I don't really have anything useful or particularly profound to say. But I like reading here in part because it does allow me to see how similar the experiences and struggles of others can be, and so I thought you might like to know the reaction that your words produced.
 
The Vixen Has Landed!

Vix's plane touched down a couple of hours ago. She's nearly home, and I'm not far behind her - riding the train back from an afternoon meeting.

No other news. I'm just really, unabashedly, blessedly uncomplicatedly (?!) glad she's back.
 
Advice for the Lovelorn

It's been good to have Vix home. We had a low-key evening in the house last night, watching bad TV SF with the girls after dinner. After that, Vix debriefed me on her visit with Doc, which was . . . complicated.

Once the girls were asleep, Vix and I greeted one another properly.

Mmmm.

Yes, properly.

Um . . . where was I? Oh, yes.

During a break in my work day, today, Vix sent me a text that she was feeling heartbroken. It turns out she was having an email exchange with Doc in which it came out that he is very much less emotionally invested in the relationship than is Vix.

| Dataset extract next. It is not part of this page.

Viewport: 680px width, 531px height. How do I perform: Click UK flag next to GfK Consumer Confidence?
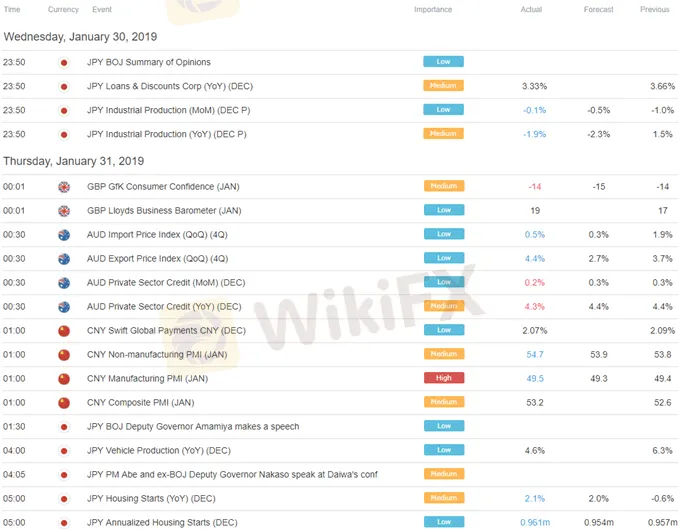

Thing is, it may have little to do with Vix herself, or with their relationship; it may just be that Doc has never developed the knack of staying emotionally engaged with someone beyond the first excitement of being in love.

This Vix has gathered from her interaction with him and from what she knows of his history, which includes a brief and unhappy marriage. He is some years older than Vix, and may think of himself as too old to learn such a knack now.

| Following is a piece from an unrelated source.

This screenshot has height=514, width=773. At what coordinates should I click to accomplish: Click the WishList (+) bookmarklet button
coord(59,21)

Doc still wants to maintain their friendship - more or less on the same terms as recently - but without a sense that he loves her or is in love with her or, indeed, is capable of love at all, as Vix understands it. He wants for them to be friends and sometime travel companions, but seems unwilling fundamentally to alter his detached and hermit-like existence.

She has been curious to discover more about him, and her love for him has increased as she has learned more. For his part, he has become more stolidly incurious as the shiny has worn off their relationship.

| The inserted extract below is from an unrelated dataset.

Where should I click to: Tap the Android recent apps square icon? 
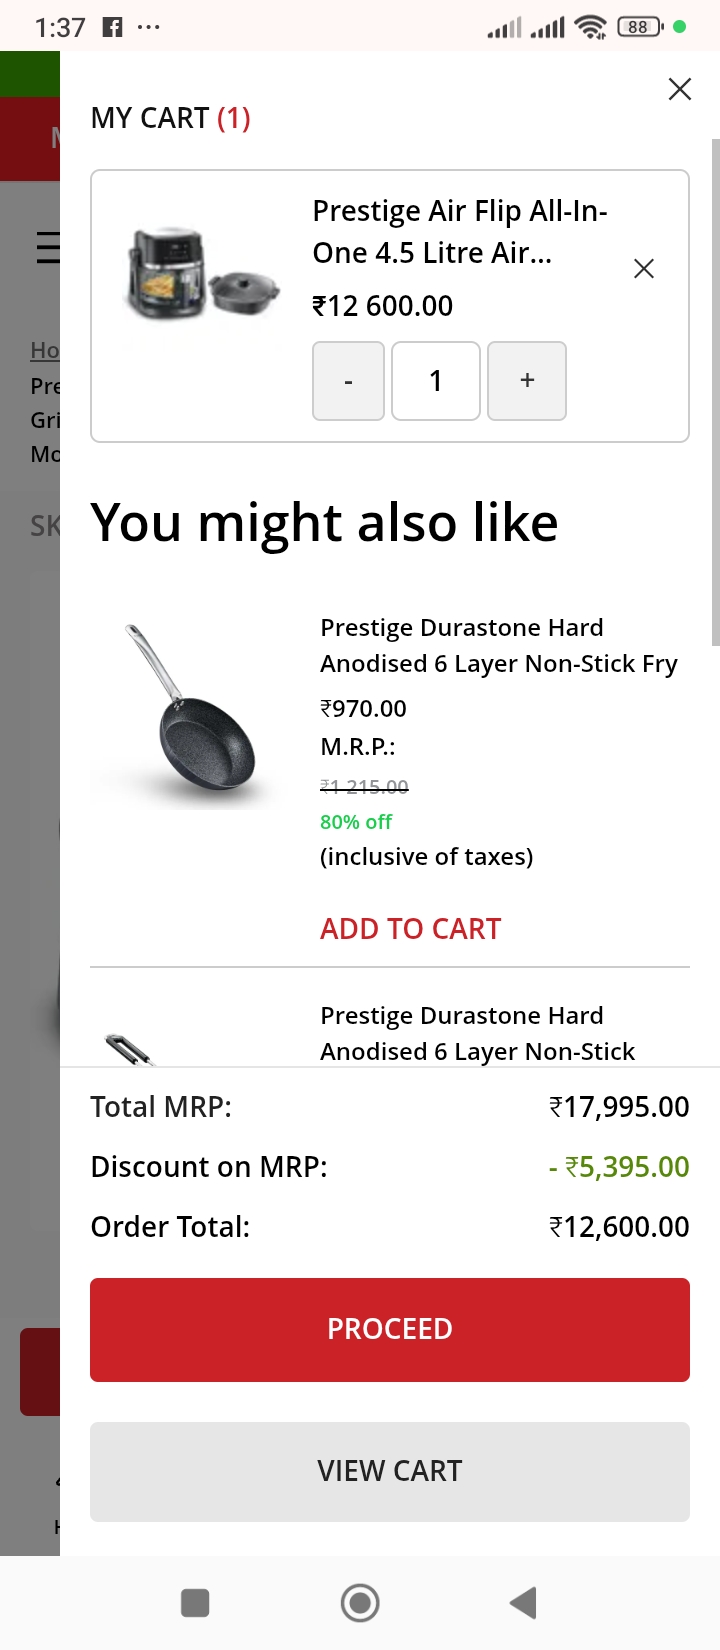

Doc bookended their email exchange with the assertion that he likes her.

So, Vix has to decide what to do. She values their friendship; she does enjoy traveling with him, and may be willing to continue on the terms offered. But she now realizes she'd made the "error," as she put it, of investing much more of herself in the relationship than he was willing or able to invest.

Anyway, Vix is pretty heartbroken by all of this, and wonders if there is something about her that keeps guys from being interested in her once the shiny wears off, or if it's something about the kinds of guys she gets involved with, or about guys in general.

She thinks of me as being an exception, as we've been together more than two decades and are still investing in one another, for all our ups and downs.

So, I now find myself consoling Vix even as she turns to me for advice and perspective on what to do.

I guess it's a good thing I got my own head turned around, so I'm in a position to be useful to her.